## START MATERIAL FOR THE TASK
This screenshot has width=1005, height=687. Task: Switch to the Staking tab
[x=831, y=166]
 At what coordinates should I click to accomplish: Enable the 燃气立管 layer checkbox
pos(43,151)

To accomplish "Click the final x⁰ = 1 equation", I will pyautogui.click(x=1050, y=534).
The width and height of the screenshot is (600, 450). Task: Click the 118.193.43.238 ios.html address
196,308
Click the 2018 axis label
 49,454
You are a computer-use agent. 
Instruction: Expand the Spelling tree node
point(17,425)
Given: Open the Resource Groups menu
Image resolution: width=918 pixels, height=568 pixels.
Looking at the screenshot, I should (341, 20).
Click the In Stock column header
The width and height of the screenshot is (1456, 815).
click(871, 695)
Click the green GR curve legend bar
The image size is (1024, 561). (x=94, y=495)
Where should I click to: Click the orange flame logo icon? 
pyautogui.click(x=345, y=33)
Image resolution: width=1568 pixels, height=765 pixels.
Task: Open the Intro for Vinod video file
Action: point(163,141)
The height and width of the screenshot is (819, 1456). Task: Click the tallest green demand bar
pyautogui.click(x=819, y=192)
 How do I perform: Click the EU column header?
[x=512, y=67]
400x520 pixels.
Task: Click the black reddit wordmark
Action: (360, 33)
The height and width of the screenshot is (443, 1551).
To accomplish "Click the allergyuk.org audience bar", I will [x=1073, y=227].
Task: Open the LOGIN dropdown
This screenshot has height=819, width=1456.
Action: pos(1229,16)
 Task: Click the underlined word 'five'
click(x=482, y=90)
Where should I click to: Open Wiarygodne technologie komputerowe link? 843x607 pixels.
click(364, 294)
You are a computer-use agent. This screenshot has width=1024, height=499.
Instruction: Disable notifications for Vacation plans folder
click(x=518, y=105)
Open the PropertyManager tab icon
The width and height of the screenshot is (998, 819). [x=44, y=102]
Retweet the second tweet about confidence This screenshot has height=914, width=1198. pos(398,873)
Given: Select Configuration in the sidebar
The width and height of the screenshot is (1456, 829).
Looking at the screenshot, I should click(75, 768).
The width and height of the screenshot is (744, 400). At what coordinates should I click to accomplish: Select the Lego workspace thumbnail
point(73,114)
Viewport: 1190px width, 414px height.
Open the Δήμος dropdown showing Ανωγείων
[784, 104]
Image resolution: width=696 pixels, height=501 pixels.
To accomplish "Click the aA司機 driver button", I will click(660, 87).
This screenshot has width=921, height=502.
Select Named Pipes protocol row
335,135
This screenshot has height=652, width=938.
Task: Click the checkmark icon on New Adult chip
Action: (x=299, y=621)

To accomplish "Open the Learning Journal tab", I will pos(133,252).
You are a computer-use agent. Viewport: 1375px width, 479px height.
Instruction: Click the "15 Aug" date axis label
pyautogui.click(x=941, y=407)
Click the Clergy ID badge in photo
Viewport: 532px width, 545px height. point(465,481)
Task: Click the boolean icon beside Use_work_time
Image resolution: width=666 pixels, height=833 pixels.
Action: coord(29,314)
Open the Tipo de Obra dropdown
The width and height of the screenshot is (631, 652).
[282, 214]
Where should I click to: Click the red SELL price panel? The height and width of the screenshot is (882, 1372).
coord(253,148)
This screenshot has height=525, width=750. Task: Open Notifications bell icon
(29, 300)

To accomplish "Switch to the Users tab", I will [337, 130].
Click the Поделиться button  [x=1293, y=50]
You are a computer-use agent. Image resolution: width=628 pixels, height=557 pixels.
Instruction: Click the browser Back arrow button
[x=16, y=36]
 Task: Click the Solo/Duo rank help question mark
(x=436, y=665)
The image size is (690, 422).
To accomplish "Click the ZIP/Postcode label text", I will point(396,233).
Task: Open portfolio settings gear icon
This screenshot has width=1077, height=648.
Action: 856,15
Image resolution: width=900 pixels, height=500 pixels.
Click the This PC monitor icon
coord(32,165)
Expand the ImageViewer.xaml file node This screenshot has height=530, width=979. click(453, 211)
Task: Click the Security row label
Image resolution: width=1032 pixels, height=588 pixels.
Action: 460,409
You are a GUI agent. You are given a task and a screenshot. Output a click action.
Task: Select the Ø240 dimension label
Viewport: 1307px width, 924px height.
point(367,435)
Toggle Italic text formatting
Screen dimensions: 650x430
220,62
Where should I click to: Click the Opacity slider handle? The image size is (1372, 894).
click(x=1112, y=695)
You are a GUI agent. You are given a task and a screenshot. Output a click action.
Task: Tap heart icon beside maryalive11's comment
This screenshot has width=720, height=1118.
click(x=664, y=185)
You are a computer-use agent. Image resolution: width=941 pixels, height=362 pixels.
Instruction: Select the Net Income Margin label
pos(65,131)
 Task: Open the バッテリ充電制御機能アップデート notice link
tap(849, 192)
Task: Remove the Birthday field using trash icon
## END MATERIAL FOR THE TASK
Reproduce every item above line for line, changing nothing.

This screenshot has width=1005, height=687. Task: Switch to the Staking tab
[x=831, y=166]
 At what coordinates should I click to accomplish: Enable the 燃气立管 layer checkbox
pos(43,151)

To accomplish "Click the final x⁰ = 1 equation", I will pyautogui.click(x=1050, y=534).
The width and height of the screenshot is (600, 450). Task: Click the 118.193.43.238 ios.html address
196,308
Click the 2018 axis label
 49,454
You are a computer-use agent. 
Instruction: Expand the Spelling tree node
point(17,425)
Given: Open the Resource Groups menu
Image resolution: width=918 pixels, height=568 pixels.
Looking at the screenshot, I should (341, 20).
Click the In Stock column header
The width and height of the screenshot is (1456, 815).
click(871, 695)
Click the green GR curve legend bar
The image size is (1024, 561). (x=94, y=495)
Where should I click to: Click the orange flame logo icon? 
pyautogui.click(x=345, y=33)
Image resolution: width=1568 pixels, height=765 pixels.
Task: Open the Intro for Vinod video file
Action: point(163,141)
The height and width of the screenshot is (819, 1456). Task: Click the tallest green demand bar
pyautogui.click(x=819, y=192)
 How do I perform: Click the EU column header?
[x=512, y=67]
400x520 pixels.
Task: Click the black reddit wordmark
Action: (360, 33)
The height and width of the screenshot is (443, 1551).
To accomplish "Click the allergyuk.org audience bar", I will [x=1073, y=227].
Task: Open the LOGIN dropdown
This screenshot has height=819, width=1456.
Action: pos(1229,16)
 Task: Click the underlined word 'five'
click(x=482, y=90)
Where should I click to: Open Wiarygodne technologie komputerowe link? 843x607 pixels.
click(364, 294)
You are a computer-use agent. This screenshot has width=1024, height=499.
Instruction: Disable notifications for Vacation plans folder
click(x=518, y=105)
Open the PropertyManager tab icon
The width and height of the screenshot is (998, 819). [x=44, y=102]
Retweet the second tweet about confidence This screenshot has height=914, width=1198. pos(398,873)
Given: Select Configuration in the sidebar
The width and height of the screenshot is (1456, 829).
Looking at the screenshot, I should click(75, 768).
The width and height of the screenshot is (744, 400). At what coordinates should I click to accomplish: Select the Lego workspace thumbnail
point(73,114)
Viewport: 1190px width, 414px height.
Open the Δήμος dropdown showing Ανωγείων
[784, 104]
Image resolution: width=696 pixels, height=501 pixels.
To accomplish "Click the aA司機 driver button", I will click(660, 87).
This screenshot has width=921, height=502.
Select Named Pipes protocol row
335,135
This screenshot has height=652, width=938.
Task: Click the checkmark icon on New Adult chip
Action: (x=299, y=621)

To accomplish "Open the Learning Journal tab", I will pos(133,252).
You are a computer-use agent. Viewport: 1375px width, 479px height.
Instruction: Click the "15 Aug" date axis label
pyautogui.click(x=941, y=407)
Click the Clergy ID badge in photo
Viewport: 532px width, 545px height. point(465,481)
Task: Click the boolean icon beside Use_work_time
Image resolution: width=666 pixels, height=833 pixels.
Action: coord(29,314)
Open the Tipo de Obra dropdown
The width and height of the screenshot is (631, 652).
[282, 214]
Where should I click to: Click the red SELL price panel? The height and width of the screenshot is (882, 1372).
coord(253,148)
This screenshot has height=525, width=750. Task: Open Notifications bell icon
(29, 300)

To accomplish "Switch to the Users tab", I will [337, 130].
Click the Поделиться button  [x=1293, y=50]
You are a computer-use agent. Image resolution: width=628 pixels, height=557 pixels.
Instruction: Click the browser Back arrow button
[x=16, y=36]
 Task: Click the Solo/Duo rank help question mark
(x=436, y=665)
The image size is (690, 422).
To accomplish "Click the ZIP/Postcode label text", I will point(396,233).
Task: Open portfolio settings gear icon
This screenshot has width=1077, height=648.
Action: 856,15
Image resolution: width=900 pixels, height=500 pixels.
Click the This PC monitor icon
coord(32,165)
Expand the ImageViewer.xaml file node This screenshot has height=530, width=979. click(453, 211)
Task: Click the Security row label
Image resolution: width=1032 pixels, height=588 pixels.
Action: 460,409
You are a GUI agent. You are given a task and a screenshot. Output a click action.
Task: Select the Ø240 dimension label
Viewport: 1307px width, 924px height.
point(367,435)
Toggle Italic text formatting
Screen dimensions: 650x430
220,62
Where should I click to: Click the Opacity slider handle? The image size is (1372, 894).
click(x=1112, y=695)
You are a GUI agent. You are given a task and a screenshot. Output a click action.
Task: Tap heart icon beside maryalive11's comment
This screenshot has width=720, height=1118.
click(x=664, y=185)
You are a computer-use agent. Image resolution: width=941 pixels, height=362 pixels.
Instruction: Select the Net Income Margin label
pos(65,131)
 Task: Open the バッテリ充電制御機能アップデート notice link
tap(849, 192)
Task: Remove the Birthday field using trash icon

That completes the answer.